# [Pedido 1]
Atualize, por favor, o trecho dos registros que começa na linha que contém "Screen dimensions: 792x495" e termina na linha que contém "click(1468, 55)", trocando "frowning face" por "smiling face" e deixando todo o resto igual. Devolva somente essas linhas.

# [Texto fornecido]
Embora o Arcabouço Fiscal esteja em vigor, a disputa ainda está colocada e precisa de organização: no primeiro ano do governo, o debate sobre o desenvolvimento do país permeou as ações de diferentes ministérios, mas o executivo ainda não tem uma identidade no que diz respeito à política econômica, alimentando contradições. 

“A gente tem que mudar isso. E é possível mudar. Não precisamos nos apegar ao Arcabouço Fiscal da forma com que ele foi construído e modificado no Congresso Nacional. Se a gente inverter a ordem das discussões, colocando o desenvolvimento em primeiro plano, ele vai esbarrar na limitação orçamentária e uma decisão terá que ser tomada: qual vai ser a identidade do governo Lula? Será relacionada à austeridade fiscal com componentes desenvolvimentistas ou será aquela que vai ter de fato  tocar uma agenda identificada com o crescimento econômico, do emprego e com a redução das desigualdades? Isso ainda não está definido, está em disputa”, aponta Rossi.

“Nós administramos o capitalismo e a máquina pública. É a função do governo. Mas ele também precisa ser aquele que cava e fortalece espaços para, junto das organizações sociais, colocar cunhas nesses debates, sob o risco de sermos os próprios portadores do discurso que nos cerceia e que aprisiona a capacidade do governo de fazer política fiscal”, completa Juliane.

Quem não polariza, desaparece

Com propostas rebaixadas e avanços extremamente cautelosos, o governo Lula vem desenhando, no Brasil, um cenário diferente daquele vivido por outros países latinoamericanos que enfrentaram com organização e reação robusta as pressões do neoliberalismo. Segundo Juliane, a causa pode ser o medo.

# [Pedido 2]
Escreva a continuação do texto sobre a política fiscal do governo Lula a partir do ponto em que ele termina.

# [Registros exibidos]
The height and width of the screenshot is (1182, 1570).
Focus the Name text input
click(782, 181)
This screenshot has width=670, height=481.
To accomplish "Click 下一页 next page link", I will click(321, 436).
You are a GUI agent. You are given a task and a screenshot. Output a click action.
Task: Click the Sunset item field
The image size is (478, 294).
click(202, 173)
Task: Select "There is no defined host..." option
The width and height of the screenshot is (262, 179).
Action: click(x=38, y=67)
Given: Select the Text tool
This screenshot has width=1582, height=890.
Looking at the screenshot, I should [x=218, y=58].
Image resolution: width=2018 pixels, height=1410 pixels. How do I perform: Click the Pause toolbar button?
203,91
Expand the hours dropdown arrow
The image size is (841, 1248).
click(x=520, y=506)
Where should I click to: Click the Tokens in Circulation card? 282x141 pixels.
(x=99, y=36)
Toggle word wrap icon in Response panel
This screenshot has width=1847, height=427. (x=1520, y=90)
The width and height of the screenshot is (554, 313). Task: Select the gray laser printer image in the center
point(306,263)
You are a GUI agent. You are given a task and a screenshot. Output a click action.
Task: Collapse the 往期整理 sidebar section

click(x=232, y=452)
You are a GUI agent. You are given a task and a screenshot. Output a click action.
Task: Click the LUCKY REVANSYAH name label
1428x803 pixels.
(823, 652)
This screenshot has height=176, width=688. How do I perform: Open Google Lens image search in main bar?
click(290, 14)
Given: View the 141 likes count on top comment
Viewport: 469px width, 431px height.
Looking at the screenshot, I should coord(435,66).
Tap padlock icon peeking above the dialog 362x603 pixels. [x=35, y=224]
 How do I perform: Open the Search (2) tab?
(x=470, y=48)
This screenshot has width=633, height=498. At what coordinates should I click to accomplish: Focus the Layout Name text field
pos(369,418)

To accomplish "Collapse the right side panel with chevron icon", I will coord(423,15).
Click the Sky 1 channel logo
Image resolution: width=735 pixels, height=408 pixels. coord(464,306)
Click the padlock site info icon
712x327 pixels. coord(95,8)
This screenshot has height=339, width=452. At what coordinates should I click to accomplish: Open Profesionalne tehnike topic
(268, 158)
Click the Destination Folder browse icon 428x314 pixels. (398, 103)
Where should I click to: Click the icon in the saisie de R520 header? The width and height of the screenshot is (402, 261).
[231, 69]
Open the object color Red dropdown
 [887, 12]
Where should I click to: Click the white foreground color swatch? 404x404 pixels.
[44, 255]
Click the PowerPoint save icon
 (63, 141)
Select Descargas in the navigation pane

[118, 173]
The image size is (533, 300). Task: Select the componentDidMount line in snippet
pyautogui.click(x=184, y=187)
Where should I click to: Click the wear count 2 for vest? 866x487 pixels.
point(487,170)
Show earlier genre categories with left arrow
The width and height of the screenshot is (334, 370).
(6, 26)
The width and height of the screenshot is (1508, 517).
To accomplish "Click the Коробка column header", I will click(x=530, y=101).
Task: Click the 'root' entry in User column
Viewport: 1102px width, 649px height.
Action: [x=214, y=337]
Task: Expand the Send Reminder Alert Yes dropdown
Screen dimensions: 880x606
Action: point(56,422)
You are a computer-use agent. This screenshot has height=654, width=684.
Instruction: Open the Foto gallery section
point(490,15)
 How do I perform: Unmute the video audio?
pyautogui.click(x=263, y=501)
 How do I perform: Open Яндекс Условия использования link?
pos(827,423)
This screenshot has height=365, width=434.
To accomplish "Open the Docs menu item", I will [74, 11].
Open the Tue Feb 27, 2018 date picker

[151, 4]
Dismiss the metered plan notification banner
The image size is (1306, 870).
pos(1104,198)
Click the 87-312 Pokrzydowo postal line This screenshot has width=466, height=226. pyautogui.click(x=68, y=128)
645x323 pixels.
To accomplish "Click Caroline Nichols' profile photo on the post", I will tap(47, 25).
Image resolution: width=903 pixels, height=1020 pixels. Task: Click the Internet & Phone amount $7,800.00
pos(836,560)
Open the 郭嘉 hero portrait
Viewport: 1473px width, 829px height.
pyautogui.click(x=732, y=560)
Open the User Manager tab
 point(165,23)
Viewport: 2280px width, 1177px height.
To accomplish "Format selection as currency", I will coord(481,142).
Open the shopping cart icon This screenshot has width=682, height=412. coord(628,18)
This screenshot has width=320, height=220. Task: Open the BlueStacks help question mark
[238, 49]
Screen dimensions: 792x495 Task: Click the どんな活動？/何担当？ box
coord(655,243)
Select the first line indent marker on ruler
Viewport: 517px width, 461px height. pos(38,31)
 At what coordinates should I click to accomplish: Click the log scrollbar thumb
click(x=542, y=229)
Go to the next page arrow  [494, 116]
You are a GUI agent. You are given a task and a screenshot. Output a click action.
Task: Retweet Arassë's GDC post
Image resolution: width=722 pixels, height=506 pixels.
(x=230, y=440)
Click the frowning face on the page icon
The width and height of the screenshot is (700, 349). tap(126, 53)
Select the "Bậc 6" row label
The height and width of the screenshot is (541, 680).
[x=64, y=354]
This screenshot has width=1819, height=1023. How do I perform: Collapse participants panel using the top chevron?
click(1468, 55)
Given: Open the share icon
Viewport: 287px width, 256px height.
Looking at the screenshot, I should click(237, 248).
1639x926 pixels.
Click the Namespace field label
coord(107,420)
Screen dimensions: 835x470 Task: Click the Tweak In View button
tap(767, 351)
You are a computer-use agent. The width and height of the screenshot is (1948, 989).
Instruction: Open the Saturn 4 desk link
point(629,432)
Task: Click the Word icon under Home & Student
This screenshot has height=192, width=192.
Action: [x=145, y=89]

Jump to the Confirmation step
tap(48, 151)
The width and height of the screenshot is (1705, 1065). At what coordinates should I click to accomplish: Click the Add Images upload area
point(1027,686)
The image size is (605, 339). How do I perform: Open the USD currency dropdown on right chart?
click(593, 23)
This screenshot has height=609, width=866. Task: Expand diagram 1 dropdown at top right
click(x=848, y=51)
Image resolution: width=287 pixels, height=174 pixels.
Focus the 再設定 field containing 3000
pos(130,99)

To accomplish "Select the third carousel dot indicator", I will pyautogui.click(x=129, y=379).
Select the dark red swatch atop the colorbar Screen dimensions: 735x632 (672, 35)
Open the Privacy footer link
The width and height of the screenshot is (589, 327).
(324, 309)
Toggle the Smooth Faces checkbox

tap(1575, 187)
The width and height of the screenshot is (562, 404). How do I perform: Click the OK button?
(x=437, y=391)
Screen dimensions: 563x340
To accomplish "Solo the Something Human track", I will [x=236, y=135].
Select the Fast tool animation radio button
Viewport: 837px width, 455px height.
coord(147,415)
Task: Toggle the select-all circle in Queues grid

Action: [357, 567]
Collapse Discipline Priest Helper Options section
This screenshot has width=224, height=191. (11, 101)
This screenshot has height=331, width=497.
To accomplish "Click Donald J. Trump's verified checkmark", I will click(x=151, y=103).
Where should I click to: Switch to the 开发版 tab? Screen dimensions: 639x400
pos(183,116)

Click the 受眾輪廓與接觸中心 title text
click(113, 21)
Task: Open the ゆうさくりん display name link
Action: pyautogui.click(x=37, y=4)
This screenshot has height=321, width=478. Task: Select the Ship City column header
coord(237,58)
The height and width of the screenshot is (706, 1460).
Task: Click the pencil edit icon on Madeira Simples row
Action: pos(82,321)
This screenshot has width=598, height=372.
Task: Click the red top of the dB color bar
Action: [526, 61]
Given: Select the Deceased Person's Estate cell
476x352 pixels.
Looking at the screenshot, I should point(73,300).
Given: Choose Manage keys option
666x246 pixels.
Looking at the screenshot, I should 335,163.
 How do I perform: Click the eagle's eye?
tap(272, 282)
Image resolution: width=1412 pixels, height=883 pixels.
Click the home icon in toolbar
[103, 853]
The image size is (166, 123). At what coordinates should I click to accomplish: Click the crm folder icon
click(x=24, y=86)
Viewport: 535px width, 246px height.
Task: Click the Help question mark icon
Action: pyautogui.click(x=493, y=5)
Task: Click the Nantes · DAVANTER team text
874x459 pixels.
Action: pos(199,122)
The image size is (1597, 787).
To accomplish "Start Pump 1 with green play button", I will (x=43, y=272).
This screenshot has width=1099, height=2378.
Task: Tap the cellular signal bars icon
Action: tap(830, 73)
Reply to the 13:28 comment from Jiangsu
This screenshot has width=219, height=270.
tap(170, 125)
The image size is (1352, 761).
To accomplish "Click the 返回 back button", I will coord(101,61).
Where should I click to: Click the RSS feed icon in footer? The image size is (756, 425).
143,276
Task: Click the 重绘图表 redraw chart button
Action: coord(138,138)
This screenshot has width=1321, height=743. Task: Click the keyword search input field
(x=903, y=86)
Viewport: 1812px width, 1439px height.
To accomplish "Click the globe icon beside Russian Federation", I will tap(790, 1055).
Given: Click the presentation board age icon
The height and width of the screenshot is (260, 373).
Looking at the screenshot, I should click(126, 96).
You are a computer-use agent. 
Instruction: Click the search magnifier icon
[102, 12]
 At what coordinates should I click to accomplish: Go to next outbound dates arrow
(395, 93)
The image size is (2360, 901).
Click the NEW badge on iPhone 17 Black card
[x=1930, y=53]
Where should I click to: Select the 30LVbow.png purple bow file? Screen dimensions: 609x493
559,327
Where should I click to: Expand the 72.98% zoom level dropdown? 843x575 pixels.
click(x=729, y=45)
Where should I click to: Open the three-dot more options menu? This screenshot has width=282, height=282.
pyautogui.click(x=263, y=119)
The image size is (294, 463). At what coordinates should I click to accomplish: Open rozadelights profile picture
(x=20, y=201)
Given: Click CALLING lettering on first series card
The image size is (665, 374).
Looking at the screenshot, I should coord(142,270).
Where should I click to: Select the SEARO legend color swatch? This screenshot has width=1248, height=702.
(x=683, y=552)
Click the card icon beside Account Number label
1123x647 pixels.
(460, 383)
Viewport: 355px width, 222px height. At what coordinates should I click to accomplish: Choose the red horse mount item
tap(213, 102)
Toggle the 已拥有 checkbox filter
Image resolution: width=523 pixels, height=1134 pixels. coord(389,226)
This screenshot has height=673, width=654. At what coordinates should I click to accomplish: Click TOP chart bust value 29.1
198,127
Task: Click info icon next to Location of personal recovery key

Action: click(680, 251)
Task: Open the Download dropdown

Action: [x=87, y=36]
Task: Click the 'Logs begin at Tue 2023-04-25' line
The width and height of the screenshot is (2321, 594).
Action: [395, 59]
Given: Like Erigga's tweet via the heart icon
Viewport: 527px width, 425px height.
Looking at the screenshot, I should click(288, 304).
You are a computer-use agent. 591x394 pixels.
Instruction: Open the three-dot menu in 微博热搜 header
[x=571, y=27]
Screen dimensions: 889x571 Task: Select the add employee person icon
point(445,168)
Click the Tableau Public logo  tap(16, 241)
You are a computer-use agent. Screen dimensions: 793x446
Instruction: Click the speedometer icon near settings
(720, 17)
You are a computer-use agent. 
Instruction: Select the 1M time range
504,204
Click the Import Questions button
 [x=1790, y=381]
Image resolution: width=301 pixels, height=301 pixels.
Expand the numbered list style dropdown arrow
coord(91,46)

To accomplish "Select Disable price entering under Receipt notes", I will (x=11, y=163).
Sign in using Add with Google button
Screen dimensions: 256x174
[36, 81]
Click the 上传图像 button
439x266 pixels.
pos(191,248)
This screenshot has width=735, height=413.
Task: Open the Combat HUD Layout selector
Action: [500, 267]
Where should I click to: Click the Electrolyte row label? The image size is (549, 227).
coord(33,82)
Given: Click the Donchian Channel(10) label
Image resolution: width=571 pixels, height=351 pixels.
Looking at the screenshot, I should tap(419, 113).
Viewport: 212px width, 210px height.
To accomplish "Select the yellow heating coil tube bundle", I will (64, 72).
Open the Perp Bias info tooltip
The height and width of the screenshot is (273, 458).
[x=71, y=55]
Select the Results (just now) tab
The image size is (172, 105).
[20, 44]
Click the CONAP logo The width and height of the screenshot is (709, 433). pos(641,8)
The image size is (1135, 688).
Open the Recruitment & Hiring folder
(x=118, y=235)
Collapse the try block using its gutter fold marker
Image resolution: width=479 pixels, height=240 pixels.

# [Resposta esperada 1]
Screen dimensions: 792x495 Task: Click the どんな活動？/何担当？ box
coord(655,243)
Select the first line indent marker on ruler
Viewport: 517px width, 461px height. pos(38,31)
 At what coordinates should I click to accomplish: Click the log scrollbar thumb
click(x=542, y=229)
Go to the next page arrow  [494, 116]
You are a GUI agent. You are given a task and a screenshot. Output a click action.
Task: Retweet Arassë's GDC post
Image resolution: width=722 pixels, height=506 pixels.
(x=230, y=440)
Click the smiling face on the page icon
The width and height of the screenshot is (700, 349). tap(126, 53)
Select the "Bậc 6" row label
The height and width of the screenshot is (541, 680).
[x=64, y=354]
This screenshot has width=1819, height=1023. How do I perform: Collapse participants panel using the top chevron?
click(1468, 55)

# [Resposta esperada 2]
“Em outros países latinoamericanos onde a esquerda sofreu tentativas de golpe ou que enfrentaram o cerceamento de grupos internos muito organizados, se consolidou uma base social muito resistente, que passava a esticar mais a corda. No caso do Brasil, a moderação exacerbada, ao contrário de amansar nossos inimigos, demonstrou as nossas fraquezas. Passado o golpe, ao contrário de termos aprendido que nossa fragilidade fortalece o outro lado, parece que estamos mais pragmáticos, mais moderados, concedendo ainda mais do que antes. Parece que não aprendemos essa lição. Talvez estejamos constantemente submetidos ao medo de um novo golpe, de não conseguirmos identificar até onde podemos ir, até onde a corda da negociação é possível”, avalia.  

Para ela, no cenário polarizado que ainda domina o país institucionalmente, o pragmatismo alimenta o inimigo e mostra que a esquerda segue passível de ataques. “Quem não polariza, desaparece. Alguém precisa exigir o impossível”, destaca.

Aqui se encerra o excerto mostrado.